Um grupo de vinte parlamentares, incluindo vereadores, deputados e um senador, decidiu entrar com uma ação no Ministério Público contra o perigosíssimo jogador de voleibol Maurício Souza. Os mesmos senhores que não fazem absolutamente nada para derrubar o fascista que hoje ocupa o Palácio do Planalto chegaram à conclusão de que criticar uma versão de revistas em quadrinhos seria um crime de preocupação nacional.
Crime, não é. Maurício Souza simplesmente deu a entender que o desenho de dois homens se beijando seria um “mau exemplo” para a sociedade. É tosco? É. É ridículo? É. É parte da ideologia conservadora que a extrema-direita procura explorar? Também. Mas, seja lá que adjetivo a frase de Maurício Souza receber, ela não vai deixar de ser o que é: uma mera opinião.
Todo o argumento dos ilustres parlamentares para processar o jogador de voleibol se resumiria, portanto, da seguinte maneira: Maurício Souza deveria ser punido penalmente por ter uma opinião “errada”. Que acreditem que são seres superiores e senhores da razão, não há dúvidas — os parlamentares são aquela corja que dedica a vida a fazer o povo de trouxa para sustentar seus gordos salários. No entanto, o que ignoram — principalmente aqueles que foram eleitos por partidos de esquerda — é que quem tem o poder de punir as pessoas não são eles, mas sim o Estado.

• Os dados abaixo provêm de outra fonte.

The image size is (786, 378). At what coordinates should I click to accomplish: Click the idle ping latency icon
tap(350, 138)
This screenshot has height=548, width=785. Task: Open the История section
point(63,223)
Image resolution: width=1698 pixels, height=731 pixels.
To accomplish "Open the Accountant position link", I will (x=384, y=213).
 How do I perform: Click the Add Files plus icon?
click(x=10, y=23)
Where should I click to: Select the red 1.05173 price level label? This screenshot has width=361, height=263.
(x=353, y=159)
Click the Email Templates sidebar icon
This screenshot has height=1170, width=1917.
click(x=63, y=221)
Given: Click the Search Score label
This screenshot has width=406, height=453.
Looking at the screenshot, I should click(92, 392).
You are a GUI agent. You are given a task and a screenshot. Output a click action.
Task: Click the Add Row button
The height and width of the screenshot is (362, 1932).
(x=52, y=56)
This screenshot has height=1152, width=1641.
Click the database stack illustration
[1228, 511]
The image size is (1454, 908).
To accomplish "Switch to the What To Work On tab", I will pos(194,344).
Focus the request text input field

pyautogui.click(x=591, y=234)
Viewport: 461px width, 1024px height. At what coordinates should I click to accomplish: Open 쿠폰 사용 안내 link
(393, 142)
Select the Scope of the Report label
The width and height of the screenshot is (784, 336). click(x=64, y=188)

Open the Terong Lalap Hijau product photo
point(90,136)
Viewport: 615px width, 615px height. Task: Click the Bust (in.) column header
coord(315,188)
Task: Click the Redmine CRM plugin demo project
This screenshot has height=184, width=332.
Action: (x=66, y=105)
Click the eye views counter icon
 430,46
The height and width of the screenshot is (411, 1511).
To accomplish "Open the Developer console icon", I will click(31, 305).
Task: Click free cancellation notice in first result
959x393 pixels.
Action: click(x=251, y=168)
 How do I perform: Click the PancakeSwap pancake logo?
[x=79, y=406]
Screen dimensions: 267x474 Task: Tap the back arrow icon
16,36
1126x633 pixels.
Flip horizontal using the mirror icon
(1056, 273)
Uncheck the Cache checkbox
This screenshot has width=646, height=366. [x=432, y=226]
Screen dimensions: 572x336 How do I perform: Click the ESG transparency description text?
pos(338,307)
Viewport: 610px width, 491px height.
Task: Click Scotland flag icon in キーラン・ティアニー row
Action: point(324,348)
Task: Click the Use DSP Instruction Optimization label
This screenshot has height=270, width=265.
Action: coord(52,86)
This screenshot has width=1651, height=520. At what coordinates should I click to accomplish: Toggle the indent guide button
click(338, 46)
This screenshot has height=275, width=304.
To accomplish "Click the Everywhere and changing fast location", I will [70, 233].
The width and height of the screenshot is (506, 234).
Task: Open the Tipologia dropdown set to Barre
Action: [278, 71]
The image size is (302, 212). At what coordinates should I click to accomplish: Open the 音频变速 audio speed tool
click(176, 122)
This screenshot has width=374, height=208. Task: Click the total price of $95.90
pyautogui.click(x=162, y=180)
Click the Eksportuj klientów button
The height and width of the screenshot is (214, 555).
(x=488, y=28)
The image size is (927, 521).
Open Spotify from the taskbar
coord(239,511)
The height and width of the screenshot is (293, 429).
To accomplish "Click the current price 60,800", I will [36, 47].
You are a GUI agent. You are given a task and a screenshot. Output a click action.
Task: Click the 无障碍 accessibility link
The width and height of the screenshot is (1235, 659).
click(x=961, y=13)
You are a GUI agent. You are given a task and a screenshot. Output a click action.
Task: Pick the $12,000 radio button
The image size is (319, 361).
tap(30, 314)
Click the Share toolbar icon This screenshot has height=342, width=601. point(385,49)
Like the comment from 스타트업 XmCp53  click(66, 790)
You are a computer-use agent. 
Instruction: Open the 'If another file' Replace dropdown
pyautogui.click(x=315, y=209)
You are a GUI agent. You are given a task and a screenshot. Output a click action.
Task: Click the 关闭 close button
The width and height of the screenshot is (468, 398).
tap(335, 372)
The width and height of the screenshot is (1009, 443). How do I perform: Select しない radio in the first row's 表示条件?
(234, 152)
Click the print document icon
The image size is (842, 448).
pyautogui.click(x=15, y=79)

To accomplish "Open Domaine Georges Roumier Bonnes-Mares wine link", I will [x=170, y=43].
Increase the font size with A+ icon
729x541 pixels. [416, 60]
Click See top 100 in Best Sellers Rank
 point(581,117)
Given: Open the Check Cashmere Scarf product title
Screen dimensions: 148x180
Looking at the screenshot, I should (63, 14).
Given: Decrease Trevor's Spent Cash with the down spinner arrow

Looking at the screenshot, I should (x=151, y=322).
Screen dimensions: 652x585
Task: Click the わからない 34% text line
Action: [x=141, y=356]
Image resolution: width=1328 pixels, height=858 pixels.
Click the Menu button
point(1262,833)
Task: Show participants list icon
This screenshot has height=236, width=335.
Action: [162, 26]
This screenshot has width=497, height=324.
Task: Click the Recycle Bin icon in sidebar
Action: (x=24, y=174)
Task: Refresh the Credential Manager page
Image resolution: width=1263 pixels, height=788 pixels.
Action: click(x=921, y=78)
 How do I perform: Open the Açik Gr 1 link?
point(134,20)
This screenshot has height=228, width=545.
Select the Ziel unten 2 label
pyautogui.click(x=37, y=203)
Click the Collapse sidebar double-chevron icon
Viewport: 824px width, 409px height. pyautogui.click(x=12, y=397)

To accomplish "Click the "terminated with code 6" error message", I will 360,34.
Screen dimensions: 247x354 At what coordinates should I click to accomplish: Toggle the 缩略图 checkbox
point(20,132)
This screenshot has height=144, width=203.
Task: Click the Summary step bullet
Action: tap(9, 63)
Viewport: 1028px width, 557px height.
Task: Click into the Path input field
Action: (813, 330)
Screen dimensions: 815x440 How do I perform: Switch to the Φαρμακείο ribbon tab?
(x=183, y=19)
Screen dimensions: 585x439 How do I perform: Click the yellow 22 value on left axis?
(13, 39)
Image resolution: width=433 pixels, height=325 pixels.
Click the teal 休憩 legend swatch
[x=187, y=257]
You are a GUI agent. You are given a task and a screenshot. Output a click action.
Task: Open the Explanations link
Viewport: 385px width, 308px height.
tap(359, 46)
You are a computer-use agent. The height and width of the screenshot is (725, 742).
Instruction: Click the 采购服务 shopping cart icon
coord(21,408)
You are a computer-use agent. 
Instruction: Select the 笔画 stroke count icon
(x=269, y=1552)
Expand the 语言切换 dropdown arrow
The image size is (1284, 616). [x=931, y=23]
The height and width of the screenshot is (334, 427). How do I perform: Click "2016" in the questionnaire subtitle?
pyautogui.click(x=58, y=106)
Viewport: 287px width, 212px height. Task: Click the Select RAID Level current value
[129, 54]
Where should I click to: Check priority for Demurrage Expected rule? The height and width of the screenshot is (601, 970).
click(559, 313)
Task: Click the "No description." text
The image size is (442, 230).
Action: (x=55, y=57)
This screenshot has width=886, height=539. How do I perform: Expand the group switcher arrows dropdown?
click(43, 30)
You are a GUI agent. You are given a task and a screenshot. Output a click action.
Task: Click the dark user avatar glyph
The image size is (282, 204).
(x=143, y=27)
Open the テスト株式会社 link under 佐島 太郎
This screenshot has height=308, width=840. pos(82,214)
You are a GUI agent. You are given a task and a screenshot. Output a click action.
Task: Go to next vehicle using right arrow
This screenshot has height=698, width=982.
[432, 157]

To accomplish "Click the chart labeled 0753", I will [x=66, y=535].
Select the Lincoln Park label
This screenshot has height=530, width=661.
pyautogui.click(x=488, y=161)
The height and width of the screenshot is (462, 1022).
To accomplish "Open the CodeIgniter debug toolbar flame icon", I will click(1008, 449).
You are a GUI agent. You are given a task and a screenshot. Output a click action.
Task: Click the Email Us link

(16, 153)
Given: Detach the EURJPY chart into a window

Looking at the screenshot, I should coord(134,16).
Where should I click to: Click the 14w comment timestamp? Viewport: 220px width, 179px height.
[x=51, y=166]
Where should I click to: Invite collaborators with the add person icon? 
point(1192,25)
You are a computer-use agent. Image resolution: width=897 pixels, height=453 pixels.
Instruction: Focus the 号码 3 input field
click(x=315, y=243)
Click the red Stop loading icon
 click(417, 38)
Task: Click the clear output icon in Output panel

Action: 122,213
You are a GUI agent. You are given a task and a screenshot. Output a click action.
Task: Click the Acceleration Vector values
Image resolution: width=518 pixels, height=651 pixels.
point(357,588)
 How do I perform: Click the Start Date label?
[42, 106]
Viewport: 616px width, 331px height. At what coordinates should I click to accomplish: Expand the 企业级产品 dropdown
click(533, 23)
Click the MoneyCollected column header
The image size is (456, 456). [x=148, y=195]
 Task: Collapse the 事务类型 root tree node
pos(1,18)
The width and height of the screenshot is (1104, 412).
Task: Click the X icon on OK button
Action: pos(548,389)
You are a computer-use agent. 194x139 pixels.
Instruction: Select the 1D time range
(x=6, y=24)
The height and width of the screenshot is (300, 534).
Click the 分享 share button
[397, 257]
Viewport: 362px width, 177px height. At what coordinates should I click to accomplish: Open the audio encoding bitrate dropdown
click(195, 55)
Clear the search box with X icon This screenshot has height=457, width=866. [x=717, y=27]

Isto é, se for instituído no Brasil que aqueles que tiverem a opinião “errada” merecem ser punidos, isso quer dizer que o Estado — isto é, Jair Bolsonaro, Deltan Dallagnol, Sérgio Moro, Marcelo Bretas, João Doria, Luiz Fux etc. — é quem definirá qual é a opinião “certa” e quem punirá aqueles que tiverem a opinião “errada”. É óbvio que a opinião “errada” nunca vai ser de que o povo deve passar fome ou morrer de coronavírus, nunca vai ser de que os trabalhadores não devem ter direitos trabalhistas, nem aposentadoria. Afinal, o Estado é inimigo dos trabalhadores e utilizará, sempre que lhe for conveniente, o “crime de opinião” contra aqueles que mais ameaçam o regime: os trabalhadores e os setores oprimidos.
O que dá ainda mais segurança para essa patifaria jurídica que os parlamentares pretendem fazer — dirigir os esforços do Estado contra um atleta cuja opinião não tem valor algum — é o fato de que o Supremo Tribunal Federal (STF) aprovou, em 2019 (durante o governo Bolsonaro), a antidemocrática “Lei da Homofobia”. Como o STF não tem o poder de criar leis, fez aquilo que já se tornou comum no Brasil do golpe, deu um “jeitinho” e resolveu “interpretar” a Lei do Racismo de uma maneira diferente: a partir de agora, qualquer comentário ou ação que supostamente venha a ser considerado como uma depreciação dos LGBTs será imputado como crime.
A decisão do STF já era aberrante à época. Agora, fica ainda mais claro a que veio: no fim das contas, não impedirá o fascista Jair Bolsonaro de massacrar o povo no campo, como tem feito, ou acabar com o orçamento do Ministério das Mulheres. Serve, somente, para que o aparato do Estado esmague um pobre coitado, que deveria somente ser cobrado pelo seu desempenho dentro da quadra.